Barch, an associate professor of psychology in Arts & Sciences and of psychiatry and radiology in the School of Medicine, is now focusing on the emotional and motivational problems that affect how people with schizophrenia function on a daily basis. Her studies complement other NARSAD-funded research, which showed people with schizophrenia can be assisted in remembering things if they are given proper cues and memory aids.

According to Barch, research has demonstrated that people with schizophrenia are able to experience the same pleasurable responses to stimuli, such as seeing a movie, listening to music, or drinking a beverage, but these reactions were much more intact than what subjects with schizophrenia reported in questionnaires that ask them to imagine how they would feel in various situations.

This inability to either retain pleasurable memories or to anticipate pleasurable experiences in the future may be a major factor contributing to what Barch calls “the negative symptoms” associated with schizophrenia – including the lack of energy, drive and motivation.

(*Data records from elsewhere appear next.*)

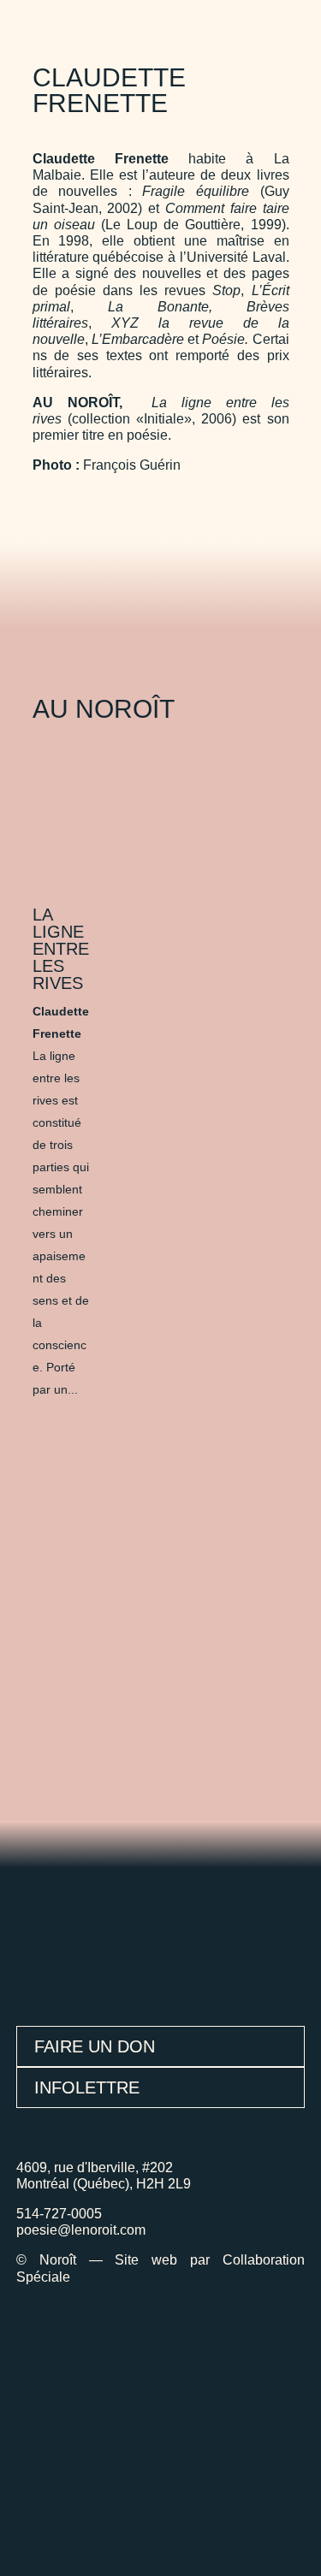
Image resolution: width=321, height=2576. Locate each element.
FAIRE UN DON (94, 2046)
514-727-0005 (59, 2213)
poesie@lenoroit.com (81, 2230)
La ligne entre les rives (61, 949)
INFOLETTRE (87, 2087)
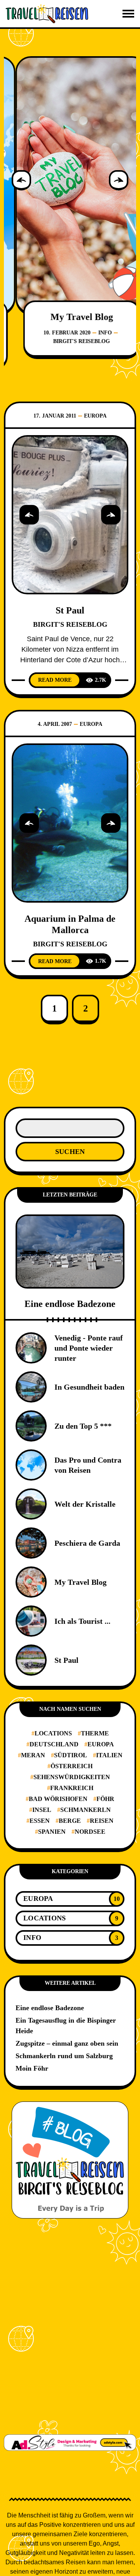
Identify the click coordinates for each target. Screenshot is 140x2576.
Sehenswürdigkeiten (71, 1777)
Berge (70, 1820)
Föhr (105, 1799)
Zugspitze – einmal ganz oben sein (67, 2043)
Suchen (70, 1152)
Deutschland (54, 1744)
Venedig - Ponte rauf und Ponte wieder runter (88, 1347)
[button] (21, 180)
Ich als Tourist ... (82, 1621)
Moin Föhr (32, 2068)
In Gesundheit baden (89, 1387)
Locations (53, 1733)
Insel (41, 1809)
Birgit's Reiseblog (70, 341)
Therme (95, 1733)
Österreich (72, 1766)
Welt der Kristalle (85, 1504)
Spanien (52, 1831)
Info (93, 333)
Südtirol (70, 1755)
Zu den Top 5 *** (83, 1426)
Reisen (102, 1820)
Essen (40, 1820)
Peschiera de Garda (87, 1543)
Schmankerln (85, 1809)
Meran (33, 1755)
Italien (109, 1755)
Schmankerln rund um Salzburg (64, 2056)
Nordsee (90, 1831)
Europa (95, 416)
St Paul (70, 610)
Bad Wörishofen (58, 1799)
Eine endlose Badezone (70, 1304)
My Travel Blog (70, 317)
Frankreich (71, 1788)
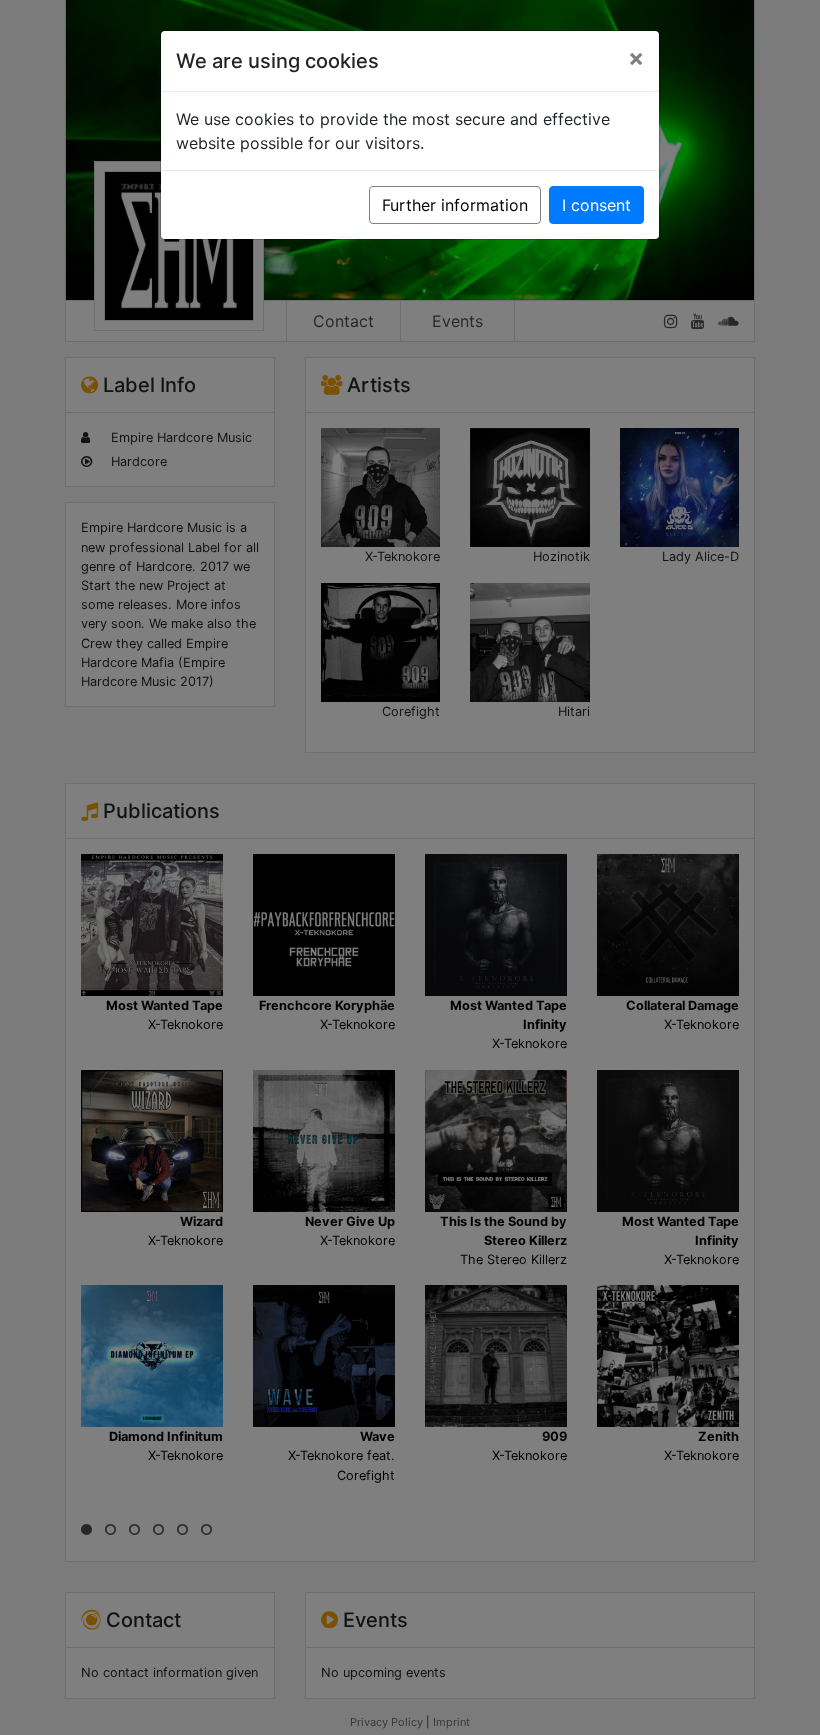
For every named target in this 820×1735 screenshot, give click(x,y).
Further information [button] (455, 205)
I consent (596, 205)
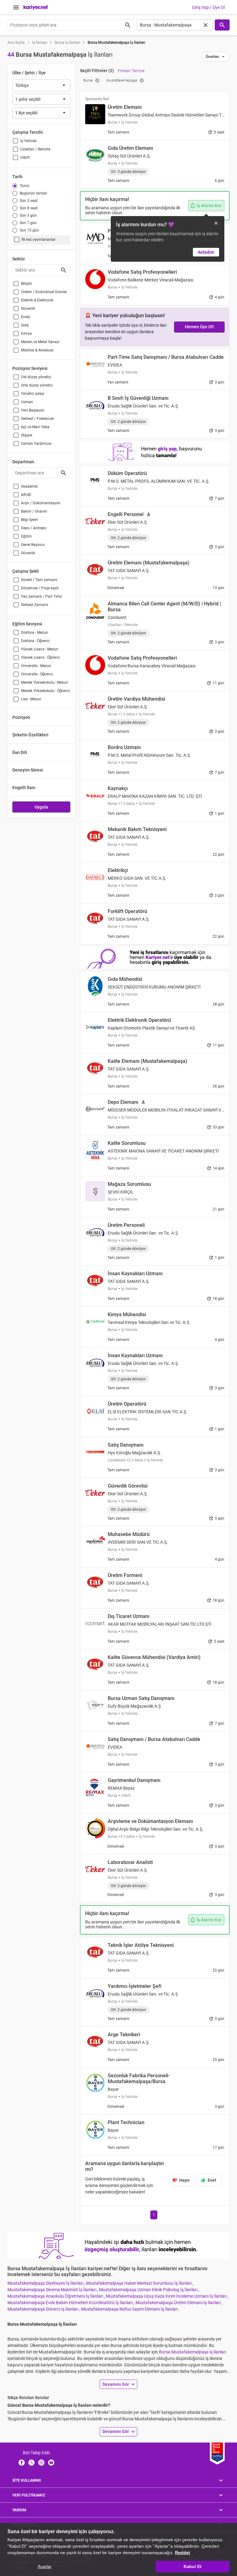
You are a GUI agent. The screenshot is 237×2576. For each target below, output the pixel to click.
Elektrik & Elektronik (37, 300)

Using functional MRI, structural MRI and cognitive neuroscience methods, Barch and her research team are trying to identify the neurobiological disturbances in the brain that may cause these negative emotional symptoms. Between 50 and 70 percent of people with schizophrenia have these negative symptoms, especially those who have earlier onset of the disease, according to Barch.

“This is a very serious public health issue,” she said. “Current therapies for schizophrenia have not proven effective in treating negative emotional symptoms, making it harder for those who experience these symptoms to live independently and seek treatment. The goal is to explain what is happening in the brain so we can design better treatments in the future.”